2.      na het teniet gaan ten gevolge van een calamiteit geheel worden vernieuwd of veranderd, mits de aanvraag van de bouwvergunning wordt gedaan binnen twee jaar na de dag waarop het bouwwerk is teniet gegaan.

 

b.      Burgemeester en wethouders kunnen éénmalig ontheffing verlenen van lid 12.1, sub a voor het vergroten van de inhoud van een bouwwerk als bedoeld in het lid 12.1, sub a met maximaal 10%;

 

c.      Lid 12.1, sub a is niet van toepassing op bouwwerken die weliswaar bestaan op het tijdstip van inwerkingtreding van het plan, maar zijn gebouwd in strijd met het daarvoor geldende plan, daaronder begrepen de overgangsbepaling van dat plan.

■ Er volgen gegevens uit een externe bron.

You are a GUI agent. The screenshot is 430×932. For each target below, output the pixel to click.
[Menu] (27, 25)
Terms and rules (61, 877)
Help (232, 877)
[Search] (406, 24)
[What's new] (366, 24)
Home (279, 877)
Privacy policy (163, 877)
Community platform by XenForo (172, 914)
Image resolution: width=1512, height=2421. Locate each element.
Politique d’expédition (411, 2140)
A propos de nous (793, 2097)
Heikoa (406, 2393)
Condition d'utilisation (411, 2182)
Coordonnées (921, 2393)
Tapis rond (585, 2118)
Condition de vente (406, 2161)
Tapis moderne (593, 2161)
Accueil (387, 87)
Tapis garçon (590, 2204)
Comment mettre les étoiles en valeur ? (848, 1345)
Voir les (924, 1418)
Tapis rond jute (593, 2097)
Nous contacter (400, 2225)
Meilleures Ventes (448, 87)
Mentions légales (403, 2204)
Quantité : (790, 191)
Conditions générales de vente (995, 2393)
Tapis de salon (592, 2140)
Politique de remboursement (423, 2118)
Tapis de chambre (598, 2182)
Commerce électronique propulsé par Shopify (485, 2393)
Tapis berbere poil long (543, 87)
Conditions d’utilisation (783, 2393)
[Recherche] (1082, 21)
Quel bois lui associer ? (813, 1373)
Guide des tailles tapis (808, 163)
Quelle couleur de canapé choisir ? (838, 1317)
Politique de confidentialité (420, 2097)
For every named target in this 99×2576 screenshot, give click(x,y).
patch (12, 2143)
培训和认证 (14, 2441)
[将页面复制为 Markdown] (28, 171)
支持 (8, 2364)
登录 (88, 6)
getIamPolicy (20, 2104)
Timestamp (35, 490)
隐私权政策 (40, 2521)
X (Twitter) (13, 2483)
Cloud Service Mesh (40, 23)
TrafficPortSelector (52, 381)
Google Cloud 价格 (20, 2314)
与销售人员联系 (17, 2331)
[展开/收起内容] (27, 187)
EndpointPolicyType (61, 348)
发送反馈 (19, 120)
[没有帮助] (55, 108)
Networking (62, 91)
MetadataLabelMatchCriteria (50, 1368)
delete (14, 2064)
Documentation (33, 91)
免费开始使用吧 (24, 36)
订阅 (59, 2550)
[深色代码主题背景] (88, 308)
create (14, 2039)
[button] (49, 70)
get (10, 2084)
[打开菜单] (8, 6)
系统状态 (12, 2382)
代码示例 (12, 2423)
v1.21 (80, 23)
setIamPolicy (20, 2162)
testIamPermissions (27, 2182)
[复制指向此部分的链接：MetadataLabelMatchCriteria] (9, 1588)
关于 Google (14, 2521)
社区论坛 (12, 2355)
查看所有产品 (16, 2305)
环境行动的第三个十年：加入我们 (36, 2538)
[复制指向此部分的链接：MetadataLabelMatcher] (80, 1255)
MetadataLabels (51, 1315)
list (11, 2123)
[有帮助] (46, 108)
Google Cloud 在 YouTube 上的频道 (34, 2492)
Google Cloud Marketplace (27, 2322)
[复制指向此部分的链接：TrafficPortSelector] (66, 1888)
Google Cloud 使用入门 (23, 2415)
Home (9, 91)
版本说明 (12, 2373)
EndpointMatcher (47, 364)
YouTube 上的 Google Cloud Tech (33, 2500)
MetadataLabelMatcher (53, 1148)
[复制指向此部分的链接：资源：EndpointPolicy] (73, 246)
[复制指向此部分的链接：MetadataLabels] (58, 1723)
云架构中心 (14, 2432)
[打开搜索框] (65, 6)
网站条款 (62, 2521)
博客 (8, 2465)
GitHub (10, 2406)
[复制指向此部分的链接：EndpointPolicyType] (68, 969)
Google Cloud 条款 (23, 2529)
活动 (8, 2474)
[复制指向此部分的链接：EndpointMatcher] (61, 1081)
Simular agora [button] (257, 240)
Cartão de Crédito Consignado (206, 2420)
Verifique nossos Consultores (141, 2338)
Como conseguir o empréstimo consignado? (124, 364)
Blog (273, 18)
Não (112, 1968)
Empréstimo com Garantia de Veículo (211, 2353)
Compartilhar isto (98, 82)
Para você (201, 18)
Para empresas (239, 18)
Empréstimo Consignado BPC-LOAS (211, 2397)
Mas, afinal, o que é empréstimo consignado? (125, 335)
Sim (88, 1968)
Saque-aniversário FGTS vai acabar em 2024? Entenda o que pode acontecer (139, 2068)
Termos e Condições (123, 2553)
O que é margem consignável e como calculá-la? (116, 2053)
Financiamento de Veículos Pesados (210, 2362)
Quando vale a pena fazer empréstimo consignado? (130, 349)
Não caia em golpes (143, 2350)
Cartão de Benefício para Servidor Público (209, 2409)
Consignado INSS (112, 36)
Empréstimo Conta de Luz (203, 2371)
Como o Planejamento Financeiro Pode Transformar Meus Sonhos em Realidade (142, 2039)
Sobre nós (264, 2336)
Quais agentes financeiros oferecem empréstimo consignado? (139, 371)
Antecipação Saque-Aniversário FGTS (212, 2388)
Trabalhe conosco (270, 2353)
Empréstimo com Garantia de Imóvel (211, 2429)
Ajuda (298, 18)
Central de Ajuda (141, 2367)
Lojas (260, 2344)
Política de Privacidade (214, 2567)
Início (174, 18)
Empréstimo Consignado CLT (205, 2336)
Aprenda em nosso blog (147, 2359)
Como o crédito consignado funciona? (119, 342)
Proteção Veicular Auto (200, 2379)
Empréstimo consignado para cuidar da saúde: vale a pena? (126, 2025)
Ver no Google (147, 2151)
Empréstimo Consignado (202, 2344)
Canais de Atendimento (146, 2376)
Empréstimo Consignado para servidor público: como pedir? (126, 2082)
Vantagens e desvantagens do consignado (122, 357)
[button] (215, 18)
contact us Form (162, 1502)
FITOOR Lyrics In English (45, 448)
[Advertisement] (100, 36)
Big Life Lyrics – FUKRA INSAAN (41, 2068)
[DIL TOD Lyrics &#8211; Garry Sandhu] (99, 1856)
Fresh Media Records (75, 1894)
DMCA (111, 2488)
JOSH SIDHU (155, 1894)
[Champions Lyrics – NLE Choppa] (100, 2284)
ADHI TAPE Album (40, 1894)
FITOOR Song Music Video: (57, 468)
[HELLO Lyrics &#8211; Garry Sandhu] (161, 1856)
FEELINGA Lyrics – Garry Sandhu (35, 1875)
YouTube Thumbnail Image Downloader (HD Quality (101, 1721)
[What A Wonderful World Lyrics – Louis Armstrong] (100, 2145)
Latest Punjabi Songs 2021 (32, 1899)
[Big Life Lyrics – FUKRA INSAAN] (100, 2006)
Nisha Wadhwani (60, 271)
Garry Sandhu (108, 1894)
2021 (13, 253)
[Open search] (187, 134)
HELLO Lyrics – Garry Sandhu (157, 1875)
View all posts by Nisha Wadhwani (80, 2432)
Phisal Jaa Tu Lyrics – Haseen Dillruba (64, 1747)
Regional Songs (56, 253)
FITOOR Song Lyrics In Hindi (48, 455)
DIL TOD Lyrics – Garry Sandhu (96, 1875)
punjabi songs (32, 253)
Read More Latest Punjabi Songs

12.2       Overgangsrecht gebruik:

a.      Het gebruik van grond en bouwwerken dat bestond op het tijdstip van inwerkingtreding van het bestemmingsplan en hiermee in strijd is, mag worden voortgezet;

 

b.      Het is verboden het met het bestemmingsplan strijdige gebruik, bedoeld in lid 12.2, sub a, te veranderen of te laten veranderen in een ander met dat plan strijdig gebruik, tenzij door deze verandering de afwijking naar aard en omvang wordt verkleind;

 

c.      Indien het gebruik, bedoeld in lid 12.2, sub a, na de inwerkingtreding van het plan voor een periode langer dan een jaar wordt onderbroken, is het verboden dit gebruik daarna te hervatten of te laten hervatten;

 

d.      Lid 12.2, sub a is niet van toepassing op het gebruik dat reeds in strijd was met het voorheen geldende bestemmingsplan, daaronder begrepen de overgangsregels van dat plan.

 

12.3       Ontheffing

Indien toepassing van het overeenkomstig lid 12.2 in het plan opgenomen overgangsrecht gebruik zou kunnen leiden tot een onbillijkheid van overwegende aard voor een of meer natuurlijke personen die op het tijdstip van de inwerkingtreding van het bestemmingsplan grond en opstallen gebruikten in strijd met het voordien geldende bestemmingsplan, kan de gemeenteraad met het oog op beëindiging op termijn van die met het bestemmingsplan strijdige situatie, in het plan persoonsgebonden overgangsrecht opnemen.

 

Artikel 13

Slotregel

Deze regels worden aangehaald als:

 

Regels van het bestemmingsplan “’s-Heer Abtskerke, gedeelte Colenshoek II, 2e fase 2010”.